Женевьева немного покопалась в ридикюле, а потом протянула Монку затянутую в перчатку руку с двумя небольшими карточками.

– К сожалению, я не позаботилась о доверенности… – Лицо ее сделалось смущенным. – У вас найдется бумага?

Уильям подошел к столу, отпер его и достал чистый лист белой бумаги, перо, чернила и промокашку, после чего отодвинул стул, словно приглашая посетительницу вновь присесть. Пока миссис Стоунфилд писала, сыщик пробежал глазами обе карточки. Ее дом находился на северной оконечности Оксфорд-стрит, неподалеку от Марбл-Арч – респектабельного района, где издавна жили состоятельные люди среднего класса.

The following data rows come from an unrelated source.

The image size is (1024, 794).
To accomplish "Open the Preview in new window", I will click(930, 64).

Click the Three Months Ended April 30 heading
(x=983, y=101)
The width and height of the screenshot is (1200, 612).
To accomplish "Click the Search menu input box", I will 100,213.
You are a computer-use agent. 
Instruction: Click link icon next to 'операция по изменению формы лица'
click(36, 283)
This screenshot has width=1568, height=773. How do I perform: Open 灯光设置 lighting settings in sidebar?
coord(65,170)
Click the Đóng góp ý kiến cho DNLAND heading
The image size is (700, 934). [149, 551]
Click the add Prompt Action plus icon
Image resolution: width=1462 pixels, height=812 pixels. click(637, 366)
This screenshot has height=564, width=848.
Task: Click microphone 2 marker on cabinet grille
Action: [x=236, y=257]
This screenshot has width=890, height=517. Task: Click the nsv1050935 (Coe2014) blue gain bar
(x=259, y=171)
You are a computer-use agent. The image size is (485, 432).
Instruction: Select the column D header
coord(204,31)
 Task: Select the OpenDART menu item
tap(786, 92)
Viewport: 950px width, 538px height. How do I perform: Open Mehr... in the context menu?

Контора мистера Стоунфилда располагалась на южном берегу Темзы, на Ватерлоо-роуд, рядом с районом Лэмбет.

Написав доверенность, Женевьева поставила подпись, аккуратно промокнула чернила и протянула бумагу Монку, с тревогой глядя ему в лицо, пока тот ее читал.

– Прекрасно, благодарю вас. – Сыщик сложил доверенность и спрятал ее в конверт, чтобы она не испачкалась, когда ему придется носить ее в кармане.

Дама снова поднялась.

– Когда вы собираетесь начать? – спросила она.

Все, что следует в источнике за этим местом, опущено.